L'agenda médiatique est saturé cette semaine d'annonces pour aider la tech en crise. Emmanuel Macron a annoncé hier le plan de financement Tibi 2 et des mesures pour développer l'IA, le député Paul Midy a remis son rapport avec des propositions pour le gouvernement, il y a French Tech 2030 et bientôt les mesures du French Tech Finance Partners... Quelle est la cohérence globale de toutes ces actions ?
Le but de toutes ces annonces est de faire en sorte que dans les vagues d'innovations qui arrivent, la France soit aux avant-postes. Il faut agir sur tous les tableaux : le financement avec le plan Tibi 2, les aides publiques à l'innovation avec les mesures Midy, les secteurs à développer que sont l'IA, les deeptech ou encore le métavers, l'accompagnement des startups avec le French Tech 2030, et également les débouchés commerciaux pour les startups avec l'initiative Je Choisis la French Tech, qui va développer la commande publique.
La première décennie de la French Tech a été placée sous le signe de la réplication en France du modèle d'innovation de la Silicon Valley, c'était la fameuse « startup nation » chère à Emmanuel Macron en 2017. En mettant l'accent sur les deeptech, la mixité ou les territoires pour la deuxième décennie, cherchez-vous à rompre avec cette culture américaine de la tech, plutôt mal perçue en France ?
Nous prenons un virage, oui. Ce virage s'impose car la France a démontré ces dix dernières années la puissance de son innovation numérique, logicielle, avec de nombreuses applications que les Français et les Européens, particuliers comme entreprises, utilisent au quotidien. Nous voulons continuer dans cette voie pour créer des licornes et des entreprises qui intègrent le Next40 puis le CAC40 car les emplois et la compétitivité future du pays en dépendent.

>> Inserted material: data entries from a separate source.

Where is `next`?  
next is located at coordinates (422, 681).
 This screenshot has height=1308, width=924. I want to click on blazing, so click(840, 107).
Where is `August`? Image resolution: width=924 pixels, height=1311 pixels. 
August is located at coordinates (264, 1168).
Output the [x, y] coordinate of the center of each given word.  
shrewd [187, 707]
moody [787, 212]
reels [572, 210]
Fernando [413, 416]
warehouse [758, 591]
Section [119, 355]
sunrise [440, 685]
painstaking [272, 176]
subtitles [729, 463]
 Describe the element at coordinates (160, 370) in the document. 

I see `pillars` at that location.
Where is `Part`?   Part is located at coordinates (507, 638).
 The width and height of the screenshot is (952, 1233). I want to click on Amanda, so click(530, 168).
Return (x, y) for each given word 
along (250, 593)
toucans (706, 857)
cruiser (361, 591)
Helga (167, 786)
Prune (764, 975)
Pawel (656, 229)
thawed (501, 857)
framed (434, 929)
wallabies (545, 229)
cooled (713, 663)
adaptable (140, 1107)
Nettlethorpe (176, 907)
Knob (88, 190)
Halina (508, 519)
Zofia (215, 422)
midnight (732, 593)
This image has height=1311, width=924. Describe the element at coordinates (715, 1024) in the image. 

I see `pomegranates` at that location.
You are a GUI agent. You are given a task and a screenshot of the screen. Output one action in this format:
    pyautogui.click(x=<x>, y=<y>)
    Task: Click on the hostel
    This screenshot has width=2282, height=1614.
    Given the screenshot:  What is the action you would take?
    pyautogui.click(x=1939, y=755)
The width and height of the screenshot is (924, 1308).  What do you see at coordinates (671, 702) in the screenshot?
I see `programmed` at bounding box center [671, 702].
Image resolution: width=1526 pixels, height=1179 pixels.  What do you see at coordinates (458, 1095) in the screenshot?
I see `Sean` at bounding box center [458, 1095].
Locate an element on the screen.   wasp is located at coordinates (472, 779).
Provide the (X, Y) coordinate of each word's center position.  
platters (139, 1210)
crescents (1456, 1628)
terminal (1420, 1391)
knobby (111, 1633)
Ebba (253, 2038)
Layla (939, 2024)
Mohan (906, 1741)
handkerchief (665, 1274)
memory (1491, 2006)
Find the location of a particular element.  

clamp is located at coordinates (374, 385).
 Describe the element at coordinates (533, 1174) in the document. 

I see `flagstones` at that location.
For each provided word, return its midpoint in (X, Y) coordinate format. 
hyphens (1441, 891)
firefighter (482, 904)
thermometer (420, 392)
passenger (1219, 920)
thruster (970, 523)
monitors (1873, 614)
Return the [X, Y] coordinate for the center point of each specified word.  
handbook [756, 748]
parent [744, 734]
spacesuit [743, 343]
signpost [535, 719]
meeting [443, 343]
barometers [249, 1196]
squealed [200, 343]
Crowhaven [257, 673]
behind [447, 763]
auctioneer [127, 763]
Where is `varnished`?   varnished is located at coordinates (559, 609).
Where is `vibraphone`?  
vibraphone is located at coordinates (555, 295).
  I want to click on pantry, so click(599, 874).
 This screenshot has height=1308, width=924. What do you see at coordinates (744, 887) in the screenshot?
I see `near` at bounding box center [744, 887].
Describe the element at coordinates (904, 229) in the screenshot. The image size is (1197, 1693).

Mais nous voulons désormais aussi démontrer que la France, 400 ans après la naissance de Pascal, est capable de devenir une nation de deeptech en maîtrisant les innovations de rupture qui vont dessiner le futur et relever les grands défis de notre temps. Le monde a changé et la French Tech doit changer avec lui. Il y a aujourd'hui une perception plus fine que la tech est un levier à la fois de performance économique mais aussi de souveraineté technologique, ainsi qu'un outil dans la lutte contre le changement climatique, la réduction des inégalités et l'apaisement de nos sociétés.